Programs like Friday's "Hope for Haiti Now: A Global Benefit for Earthquake Relief" do not exist to further musical careers, introduce new material or birth fruitful collaborations. Tragedies like last week's seismic disaster necessitate such urgent media efforts, and fundraising is their primary objective. Important information may also be transmitted; perhaps someone's consciousness will be raised. The pleasure, surprise or release that art can offer is merely added value.
FOR THE RECORD:
Haiti telethon: An article in Saturday's A section about the "Hope for Haiti" telethon referred to Caribbean saint Martin de Porres. He was Peruvian. —
That said, several of the major names who came on board for Haiti went beyond the expected heartstring tugs. Many delivered on precisely that front: The evening was full of big ballads and classic laments, from the opening "Prelude To a Kiss" by Alicia Keys to Jennifer Hudson's "Let It Be" and Stevie Wonder's "Bridge Over Troubled Water."
Others did something different. They made song choices or delivered performances that subtly enhanced our understanding of incomprehensible events.
The most newsworthy performance was the debut of "Stranded," a collaboration between Bono and the Edge of U2, and Rihanna and Jay-Z. The song is part atmospheric film-noir pop recalling U2's previous side project, "Passengers," and part menacing rap.
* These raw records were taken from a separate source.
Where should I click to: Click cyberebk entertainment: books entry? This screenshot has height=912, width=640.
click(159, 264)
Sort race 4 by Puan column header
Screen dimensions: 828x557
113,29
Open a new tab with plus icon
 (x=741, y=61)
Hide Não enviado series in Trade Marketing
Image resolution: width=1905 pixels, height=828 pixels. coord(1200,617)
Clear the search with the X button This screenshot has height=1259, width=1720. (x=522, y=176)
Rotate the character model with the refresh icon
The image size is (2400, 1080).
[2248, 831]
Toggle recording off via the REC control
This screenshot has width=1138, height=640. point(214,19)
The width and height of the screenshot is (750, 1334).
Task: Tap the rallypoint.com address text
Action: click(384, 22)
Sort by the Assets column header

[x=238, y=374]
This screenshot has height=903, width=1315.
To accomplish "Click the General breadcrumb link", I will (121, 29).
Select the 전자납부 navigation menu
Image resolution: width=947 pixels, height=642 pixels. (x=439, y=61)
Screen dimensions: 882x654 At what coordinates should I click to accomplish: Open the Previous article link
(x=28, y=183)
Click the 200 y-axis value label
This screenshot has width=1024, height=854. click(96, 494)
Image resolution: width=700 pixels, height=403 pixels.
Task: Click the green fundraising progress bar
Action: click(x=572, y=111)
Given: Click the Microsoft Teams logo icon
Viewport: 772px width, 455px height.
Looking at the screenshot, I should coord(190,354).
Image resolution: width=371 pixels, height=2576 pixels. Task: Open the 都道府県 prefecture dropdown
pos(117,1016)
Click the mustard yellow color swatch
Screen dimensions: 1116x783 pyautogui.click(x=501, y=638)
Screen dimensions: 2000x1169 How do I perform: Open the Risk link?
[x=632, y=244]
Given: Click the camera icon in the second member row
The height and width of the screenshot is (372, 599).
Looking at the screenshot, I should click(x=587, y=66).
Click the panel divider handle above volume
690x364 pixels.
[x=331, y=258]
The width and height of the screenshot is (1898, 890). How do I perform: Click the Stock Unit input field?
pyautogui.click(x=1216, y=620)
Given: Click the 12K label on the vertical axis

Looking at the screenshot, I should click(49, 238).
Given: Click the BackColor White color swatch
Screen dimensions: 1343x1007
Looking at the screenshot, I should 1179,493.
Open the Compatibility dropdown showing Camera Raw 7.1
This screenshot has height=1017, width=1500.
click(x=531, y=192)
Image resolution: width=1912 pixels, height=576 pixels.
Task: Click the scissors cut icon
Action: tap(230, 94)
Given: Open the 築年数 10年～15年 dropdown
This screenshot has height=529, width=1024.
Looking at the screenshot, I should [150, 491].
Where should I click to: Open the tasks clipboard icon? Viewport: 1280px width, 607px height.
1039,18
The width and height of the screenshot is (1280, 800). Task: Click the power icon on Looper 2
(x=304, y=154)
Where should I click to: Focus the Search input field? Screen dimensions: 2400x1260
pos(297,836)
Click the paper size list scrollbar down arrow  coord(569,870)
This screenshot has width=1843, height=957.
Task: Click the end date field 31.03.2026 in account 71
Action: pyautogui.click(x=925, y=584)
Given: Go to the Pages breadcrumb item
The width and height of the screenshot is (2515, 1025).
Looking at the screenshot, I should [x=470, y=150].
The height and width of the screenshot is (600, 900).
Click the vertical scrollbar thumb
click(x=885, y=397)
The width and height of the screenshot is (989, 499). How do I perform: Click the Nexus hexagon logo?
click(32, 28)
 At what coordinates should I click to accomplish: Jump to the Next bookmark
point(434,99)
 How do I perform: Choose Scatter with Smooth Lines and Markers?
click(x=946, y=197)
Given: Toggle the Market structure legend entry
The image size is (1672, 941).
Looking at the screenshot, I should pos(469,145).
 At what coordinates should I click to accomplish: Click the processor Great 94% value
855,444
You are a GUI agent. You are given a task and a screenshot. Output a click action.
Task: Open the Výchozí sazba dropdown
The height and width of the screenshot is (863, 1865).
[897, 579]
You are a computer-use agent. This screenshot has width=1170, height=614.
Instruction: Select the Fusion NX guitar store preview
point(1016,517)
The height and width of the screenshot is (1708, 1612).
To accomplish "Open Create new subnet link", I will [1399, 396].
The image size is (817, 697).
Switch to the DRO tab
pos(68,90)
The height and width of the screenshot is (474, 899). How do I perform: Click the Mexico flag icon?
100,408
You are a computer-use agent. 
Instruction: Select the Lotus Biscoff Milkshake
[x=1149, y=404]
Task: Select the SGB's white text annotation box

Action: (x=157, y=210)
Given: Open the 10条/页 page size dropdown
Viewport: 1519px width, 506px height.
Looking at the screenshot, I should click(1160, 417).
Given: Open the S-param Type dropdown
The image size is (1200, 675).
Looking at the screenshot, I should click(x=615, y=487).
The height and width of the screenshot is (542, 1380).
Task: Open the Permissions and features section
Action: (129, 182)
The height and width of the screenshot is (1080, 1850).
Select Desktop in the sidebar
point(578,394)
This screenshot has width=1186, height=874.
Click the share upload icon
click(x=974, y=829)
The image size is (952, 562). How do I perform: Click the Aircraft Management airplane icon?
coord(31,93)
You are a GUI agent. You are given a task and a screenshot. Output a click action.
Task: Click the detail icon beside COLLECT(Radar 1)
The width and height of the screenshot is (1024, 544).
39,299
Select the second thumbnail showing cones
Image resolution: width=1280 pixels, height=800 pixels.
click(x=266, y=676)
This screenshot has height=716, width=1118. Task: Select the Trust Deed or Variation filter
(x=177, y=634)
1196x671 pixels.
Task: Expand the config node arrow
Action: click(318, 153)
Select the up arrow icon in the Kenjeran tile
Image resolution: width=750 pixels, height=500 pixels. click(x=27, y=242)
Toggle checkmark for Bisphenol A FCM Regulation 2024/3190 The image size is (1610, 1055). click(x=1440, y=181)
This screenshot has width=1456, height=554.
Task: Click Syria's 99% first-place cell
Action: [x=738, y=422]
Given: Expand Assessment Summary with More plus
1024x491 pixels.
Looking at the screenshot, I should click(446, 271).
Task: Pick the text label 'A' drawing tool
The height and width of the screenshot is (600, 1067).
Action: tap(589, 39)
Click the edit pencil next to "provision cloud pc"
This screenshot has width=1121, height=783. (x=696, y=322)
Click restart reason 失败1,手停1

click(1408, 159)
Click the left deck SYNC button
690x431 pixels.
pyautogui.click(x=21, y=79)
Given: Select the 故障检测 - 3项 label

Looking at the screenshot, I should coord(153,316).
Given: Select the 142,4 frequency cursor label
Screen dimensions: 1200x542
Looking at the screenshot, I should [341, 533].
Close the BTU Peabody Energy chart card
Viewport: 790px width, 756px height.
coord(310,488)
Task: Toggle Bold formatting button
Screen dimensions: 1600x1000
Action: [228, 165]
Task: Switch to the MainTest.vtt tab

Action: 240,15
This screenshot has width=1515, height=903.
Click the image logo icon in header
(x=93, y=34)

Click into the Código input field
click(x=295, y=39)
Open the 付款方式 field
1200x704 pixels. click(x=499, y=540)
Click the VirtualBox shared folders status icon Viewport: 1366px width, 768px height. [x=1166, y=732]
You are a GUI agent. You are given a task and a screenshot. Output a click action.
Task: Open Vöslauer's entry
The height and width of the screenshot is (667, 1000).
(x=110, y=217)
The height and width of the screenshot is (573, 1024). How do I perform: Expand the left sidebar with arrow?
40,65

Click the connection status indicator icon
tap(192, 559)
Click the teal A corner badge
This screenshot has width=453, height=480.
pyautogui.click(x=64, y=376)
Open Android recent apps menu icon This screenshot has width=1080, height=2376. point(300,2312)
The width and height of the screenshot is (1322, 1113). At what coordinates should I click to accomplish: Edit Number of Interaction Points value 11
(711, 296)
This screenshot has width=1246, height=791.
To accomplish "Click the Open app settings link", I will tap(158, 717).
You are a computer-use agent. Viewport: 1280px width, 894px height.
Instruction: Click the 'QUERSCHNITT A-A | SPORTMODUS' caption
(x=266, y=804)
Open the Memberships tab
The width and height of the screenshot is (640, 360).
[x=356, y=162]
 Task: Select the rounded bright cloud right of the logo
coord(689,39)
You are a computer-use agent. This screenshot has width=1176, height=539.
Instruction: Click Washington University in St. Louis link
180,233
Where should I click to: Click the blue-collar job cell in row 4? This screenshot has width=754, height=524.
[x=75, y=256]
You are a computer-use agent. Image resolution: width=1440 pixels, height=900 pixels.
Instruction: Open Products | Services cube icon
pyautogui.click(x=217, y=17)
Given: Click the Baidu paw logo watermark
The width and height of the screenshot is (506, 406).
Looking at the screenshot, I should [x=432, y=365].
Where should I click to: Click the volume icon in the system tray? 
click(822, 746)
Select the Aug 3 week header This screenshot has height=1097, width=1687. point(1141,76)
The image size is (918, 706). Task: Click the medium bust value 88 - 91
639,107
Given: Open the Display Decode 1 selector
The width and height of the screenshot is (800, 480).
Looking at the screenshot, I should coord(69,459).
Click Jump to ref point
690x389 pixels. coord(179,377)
Rihanna had the least to do, but Bono let her lead on the choruses.
Before discussing those outstanding musical moments, let's talk about Haiti.
The telethon's producers made sure the island nation remained front and center. The night's spoken interludes generated compassion by focusing on individuals.
At first, viewers may have been intrigued by chance to pledge to such celebrity phone bankers as Julia Roberts and Halle Berry. But when those famous names spoke, they uttered other names -- belonging to Haitians who'd been injured, lost loved ones or simply survived the horrific tremors.
I suspect that Sting, Shakira, Beyonce, Christina Aguilera, Bruce Springsteen and Coldplay -- all of whom gave respectable-to-great performances -- would happily be overshadowed by Haiti's survivors. Sheryl Crow, Keith Urban and Kid Rock, collaborating on Bill Withers' "Lean on Me," let the song's simple sentiments speak.
But what will be remembered from this momentous occasion, if anyone looks back on it as an artistic event?
The first stunning turn came from Mary J. Blige. Pouring fervor into Stephen Foster's "Hard Times Come Again No More," the hip-hop soul queen showed how a standard could be conquered anew. John Legend did something similar with an expansive version of the spiritual "Sometimes I Feel Like a Motherless Child."
Justin Timberlake, duetting with singer-songwriter Matt Morris, triumphed by reworking Leonard Cohen's "Hallelujah." Playing piano and singing in a hushed voice, he turned the ballad, so often kneaded to death by its interpreters, into a somber kaddish.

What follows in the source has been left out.